🤖 AI Summary
Genomic data sharing is severely hindered by privacy concerns, undermining the reproducibility and validation of genome-wide association study (GWAS) results. To address this, we propose the first two-stage framework that jointly optimizes privacy protection and statistical utility. In Stage I, we design a biology-informed XOR-based differential privacy (DP) mechanism tailored to genomic data structures, substantially enhancing resilience against membership inference attacks. In Stage II, we introduce a minor allele frequency (MAF)-calibrated decoding scheme grounded in optimal transport theory, coupled with binary-space mapping, to faithfully reconstruct allele frequency distributions and preserve GWAS statistical power.

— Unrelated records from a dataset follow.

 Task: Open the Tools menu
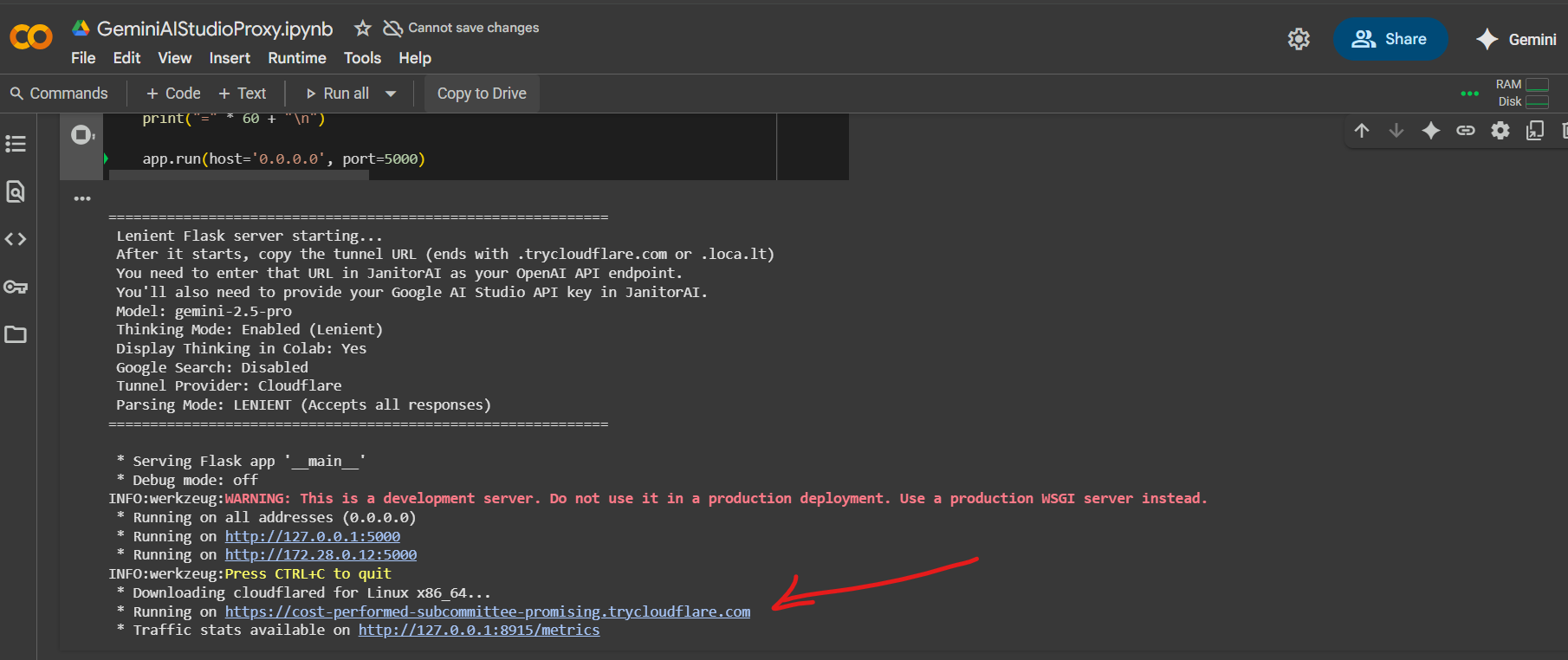(x=362, y=58)
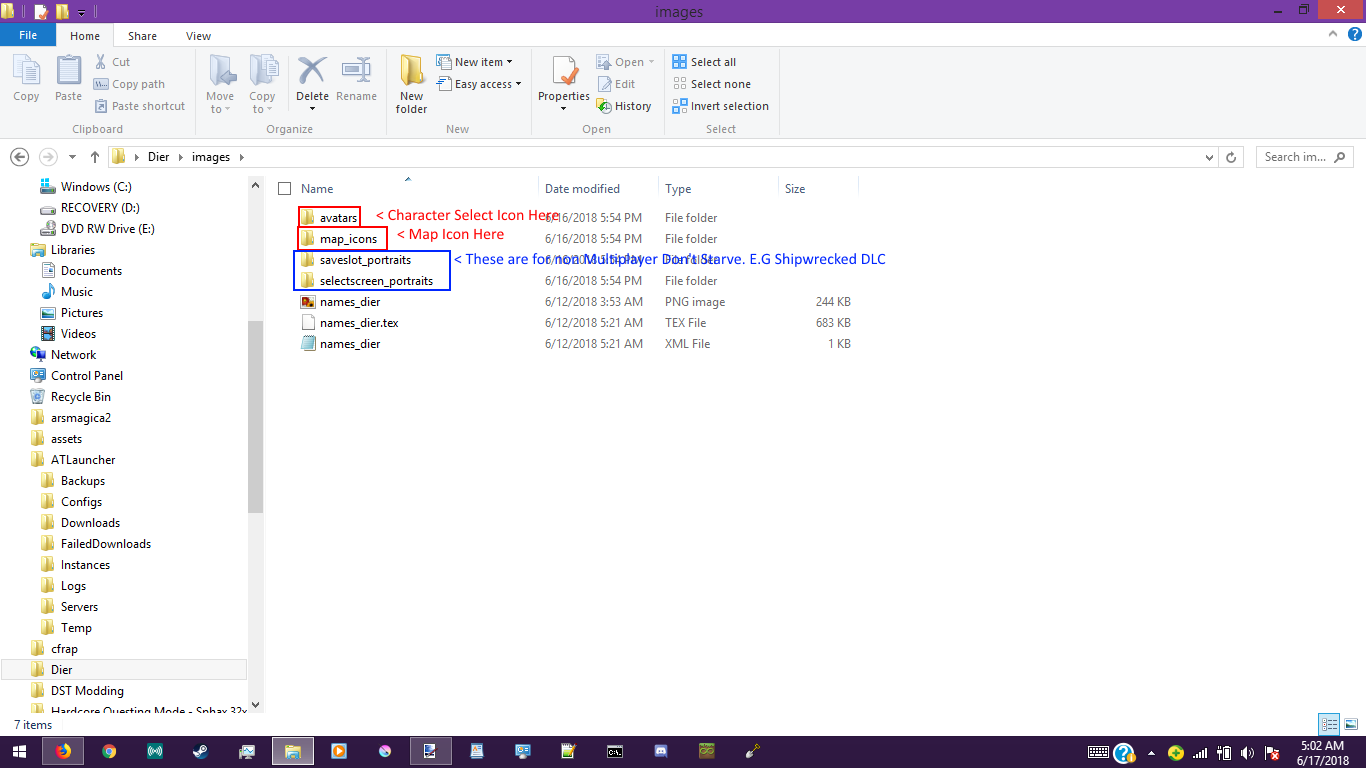Click the Up arrow navigation button
This screenshot has height=768, width=1366.
pyautogui.click(x=95, y=157)

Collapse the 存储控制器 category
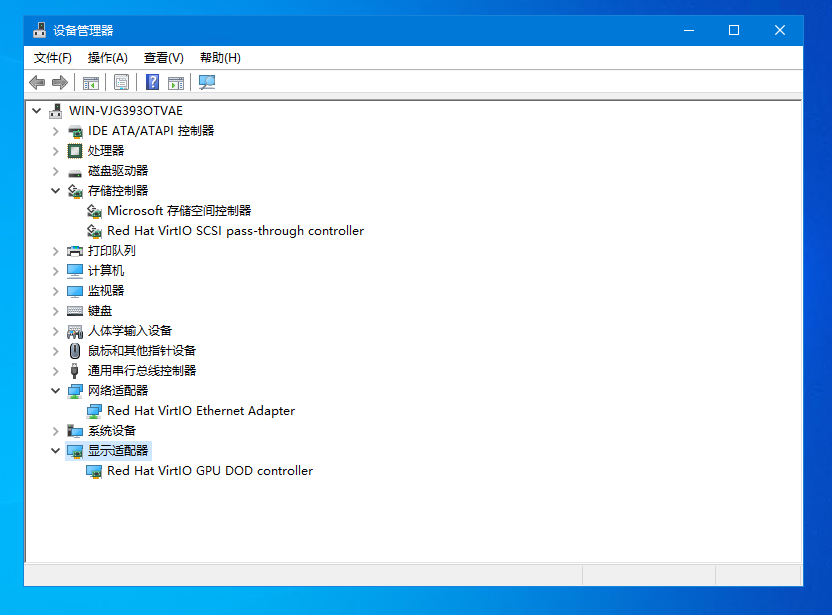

Experiments on three real-world genomic datasets demonstrate that our method significantly outperforms state-of-the-art local DP and synthetic data approaches across false discovery rate control, privacy guarantee strength (measured by ε), and data utility—achieving, for the first time, synergistic optimization of high-precision variant detection and strong formal privacy.
📝 Abstract
As genomic research has become increasingly popular in recent years, the sharing of datasets has remained limited due to privacy concerns. This limitation hinders the reproduction and validation of research outcomes, which are essential for identifying computation errors during the research process. In this paper, we introduce PROVGEN, a privacy-preserving method for sharing genomic datasets that facilitates reproducibility and outcome validation in genome-wide association studies (GWAS). Our approach encodes genomic data into binary space and applies a two-stage process. First, we generate a differentially private version of the dataset using an XOR-based mechanism that incorporates biological characteristics. Second, we restore data utility by adjusting the Minor Allele Frequency (MAF) values in the noisy dataset to align with published MAFs using optimal transport. Finally, we decode the processed data back into its genomic form for further use. We evaluate PROVGEN on three real-world genomic datasets and compare it with local differential privacy and three synthesis-based methods. We show that our proposed scheme outperforms all existing methods in detecting GWAS outcome errors, achieves better utility, provides higher privacy protection against membership inference attacks (MIAs). By adopting our method, genomic researchers will be inclined to share differentially private datasets while maintaining high data quality.